Anonymous Monk has asked for the wisdom of the Perl Monks concerning the following question:

Dear Monks,

We are writing a simple web-based ticket support system. What we would like is that after a client submits his/her question, the system would first search for similar articles in the knowledgebase. If similar articles are found, the client would be given a chance to cancel its ticket submission and read the articles instead.

The knowledge base that we have is about around 2000 articles managed by Mediawiki. Mediawiki works fine for now and the staffs like it. This is why we don't want to have to move them into a complete ticketing system with its own knowledge base system, etc.

Are there Perl modules able to do similar searching against a collection of text, e.g. in a MySQL database?

Replies are listed 'Best First'.
Re: Similar text search
by moritz (Cardinal) on Apr 03, 2008 at 12:16 UTC
    I know of no module that does this search, but you could try to do it yourself.

    The first step should be to strip stop words from the input (it might be enough to use the subject of the new ticket as input, you'll have to try that). Lingua::StopWords might help you.

    Then you have to search the database. You can use a fulltext index on the columns where title and content of the wiki are stored.
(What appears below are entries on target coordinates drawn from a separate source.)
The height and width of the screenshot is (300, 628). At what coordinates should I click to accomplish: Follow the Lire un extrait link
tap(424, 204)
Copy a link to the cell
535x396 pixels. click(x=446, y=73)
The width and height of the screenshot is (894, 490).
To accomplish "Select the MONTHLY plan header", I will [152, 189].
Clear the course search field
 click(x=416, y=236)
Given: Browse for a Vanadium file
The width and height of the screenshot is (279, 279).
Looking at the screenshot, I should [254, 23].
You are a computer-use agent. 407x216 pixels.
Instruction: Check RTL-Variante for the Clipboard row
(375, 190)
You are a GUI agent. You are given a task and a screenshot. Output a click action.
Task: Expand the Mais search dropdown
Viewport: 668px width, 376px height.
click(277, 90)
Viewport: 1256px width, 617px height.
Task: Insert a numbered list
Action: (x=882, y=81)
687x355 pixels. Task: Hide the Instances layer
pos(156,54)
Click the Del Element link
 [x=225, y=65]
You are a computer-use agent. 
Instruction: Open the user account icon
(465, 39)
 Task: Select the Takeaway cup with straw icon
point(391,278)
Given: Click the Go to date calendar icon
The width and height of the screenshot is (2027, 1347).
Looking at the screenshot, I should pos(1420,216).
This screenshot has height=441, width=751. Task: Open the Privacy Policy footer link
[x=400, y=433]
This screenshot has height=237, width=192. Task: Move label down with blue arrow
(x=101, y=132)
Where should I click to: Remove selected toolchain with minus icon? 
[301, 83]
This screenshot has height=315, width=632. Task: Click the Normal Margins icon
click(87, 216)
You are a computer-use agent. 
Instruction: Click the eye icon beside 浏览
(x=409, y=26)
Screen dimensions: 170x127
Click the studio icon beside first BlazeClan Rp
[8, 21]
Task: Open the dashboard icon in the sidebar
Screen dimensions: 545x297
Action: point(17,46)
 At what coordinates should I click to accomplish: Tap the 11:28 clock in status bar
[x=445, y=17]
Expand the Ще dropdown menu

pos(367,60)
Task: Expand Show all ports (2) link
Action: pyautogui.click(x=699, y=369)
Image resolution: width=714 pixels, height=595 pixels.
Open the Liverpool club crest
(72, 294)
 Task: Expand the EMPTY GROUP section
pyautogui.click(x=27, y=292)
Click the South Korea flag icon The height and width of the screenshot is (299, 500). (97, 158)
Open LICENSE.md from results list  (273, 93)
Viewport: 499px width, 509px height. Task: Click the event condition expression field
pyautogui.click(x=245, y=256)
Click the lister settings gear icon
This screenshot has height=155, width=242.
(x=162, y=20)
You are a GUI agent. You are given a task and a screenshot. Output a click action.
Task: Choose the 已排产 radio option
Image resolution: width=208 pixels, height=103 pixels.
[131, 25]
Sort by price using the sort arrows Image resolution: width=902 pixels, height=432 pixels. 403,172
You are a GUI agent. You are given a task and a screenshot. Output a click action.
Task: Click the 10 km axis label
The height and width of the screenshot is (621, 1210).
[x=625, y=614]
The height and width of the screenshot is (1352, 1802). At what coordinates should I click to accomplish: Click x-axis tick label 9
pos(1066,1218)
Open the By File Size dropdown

    Maybe it's easier to let KinoSearch do the work for you. It's quite fast, and it does stemming automatically for you. (This might not be well suited if your wiki pages change very often, but if they're fairly statically it shouldn't be a problem to keep KinoSearch's index up to date).

Re: Similar text search
by derby (Abbot) on Apr 03, 2008 at 13:11 UTC

    I'd have to agree with moritz, I know of no module that will do this for you but KinoSearch may be a great place to start (I've done similar apps with KinoSearch's soulmate Lucene). Also, I've been reading Collective Intelligence which goes into detail about the algorithms to do this type of app. All of the examples are in Python but I have yet to come across any of the examples that I could not translate easily into perl (and I know nothing about Python).

    -derby
Re: Similar text search
by locked_user sundialsvc4 (Abbot) on Apr 03, 2008 at 13:53 UTC

    My question would be ... does MediaWiki have any sort of API that could be used to leverage it?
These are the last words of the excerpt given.